Charles Riquier | |
---|---|
Born | Charles Edmond Alfred Riquier 19 November 1853 |
Died | 17 January 1923 (aged 69) |
Known for | Riquier–Janet theory |
Awards | Poncelet Prize (1910) |
Scientific career | |
Fields | Differential equations |
Institutions | University of Caen Normandy |
Charles Edmond Alfred Riquier (19 November 1853, Amiens – 17 January 1929, Caen) was a French mathematician.[1][2]
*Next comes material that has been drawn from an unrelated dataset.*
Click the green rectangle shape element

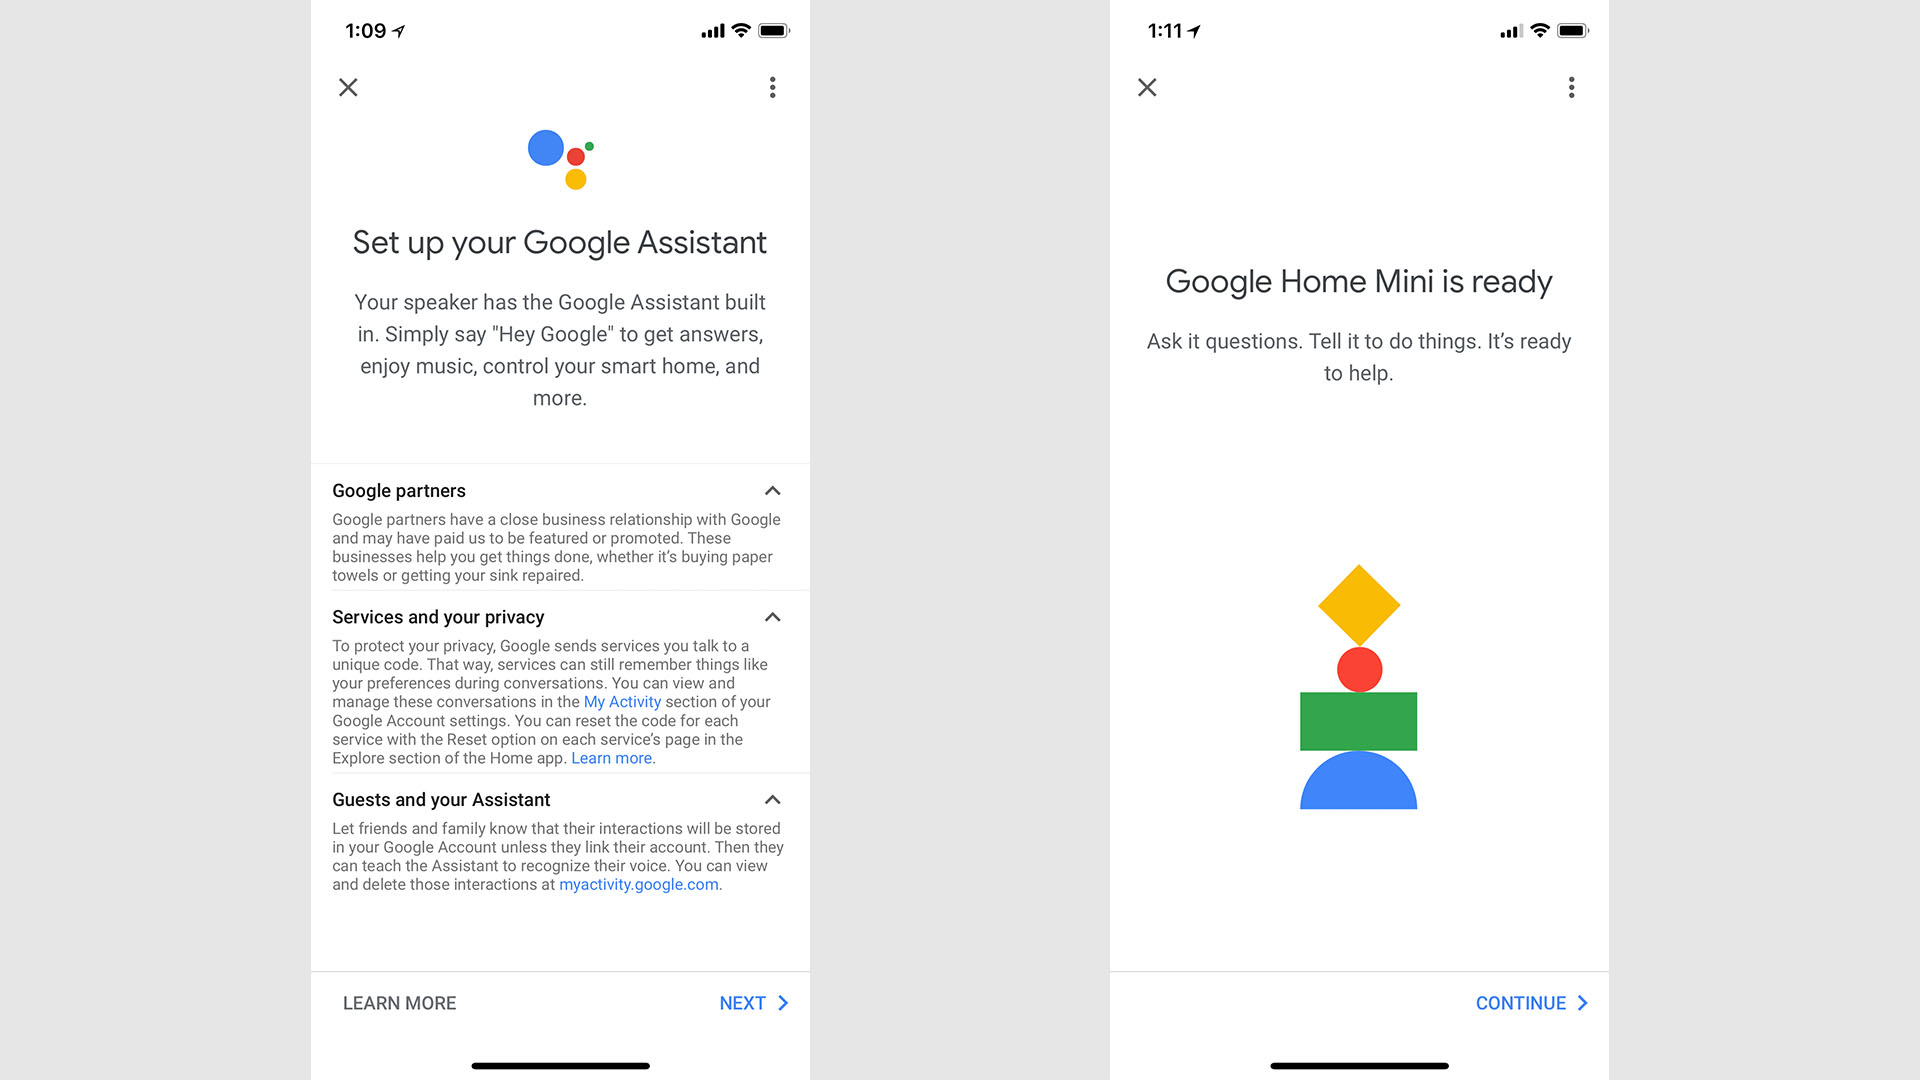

Riquier matriculated in 1873 at the École Normale Supérieure (ENS) where he received his agrégé in mathematics in 1876. He taught from 1876 to 1878 at the Lycée de Brest and then from 1878 to 1886 at the Lycée de Caen and from 1886 to 1924 at the Université de Caen, where he retired as a professor emeritus.
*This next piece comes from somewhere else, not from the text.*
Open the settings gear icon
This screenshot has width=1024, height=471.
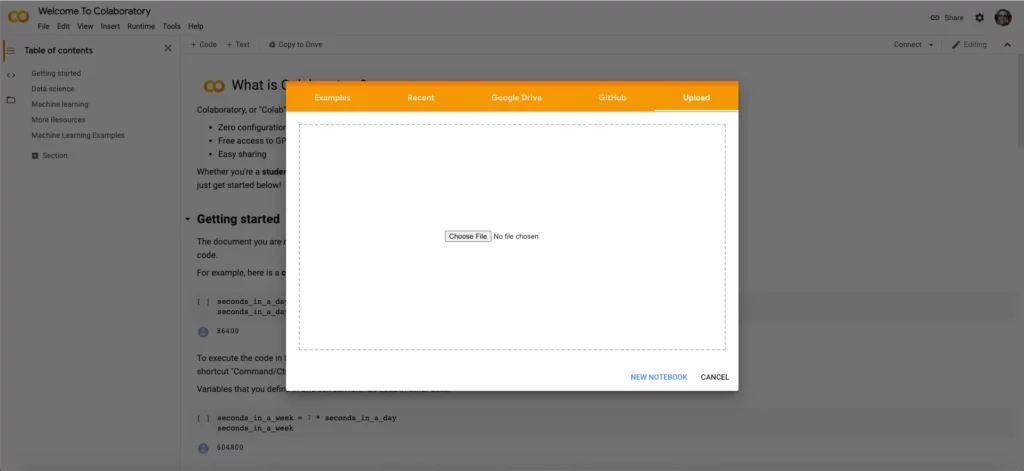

After a brief leave of absence from the Lycée de Caen, Riquier received his doctorate in mathematics in 1886 from ENS at Paris with dissertation Extension à l’hyperespace de la méthode de M. Carl Neumann pour la résolution de problèmes relatifs aux fonctions de variables réelles à laplacien nul. His thesis committee consisted of Hermite (as chair), Darboux, and Picard.[3]
In 1910 he was awarded the Poncelet Prize. In 1920 he was elected to the French Academy of Sciences as the successor to Hieronymus Zeuthen. (Eugène Fabry was elected Riquier's successor in 1931.)
Riquier, Maurice Janet, Joseph Miller Thomas, Joseph Fels Ritt, and Ellis Kolchin were among the greatest pioneers of differential algebra and symbolic computation for systems of partial differential equations.[4][5]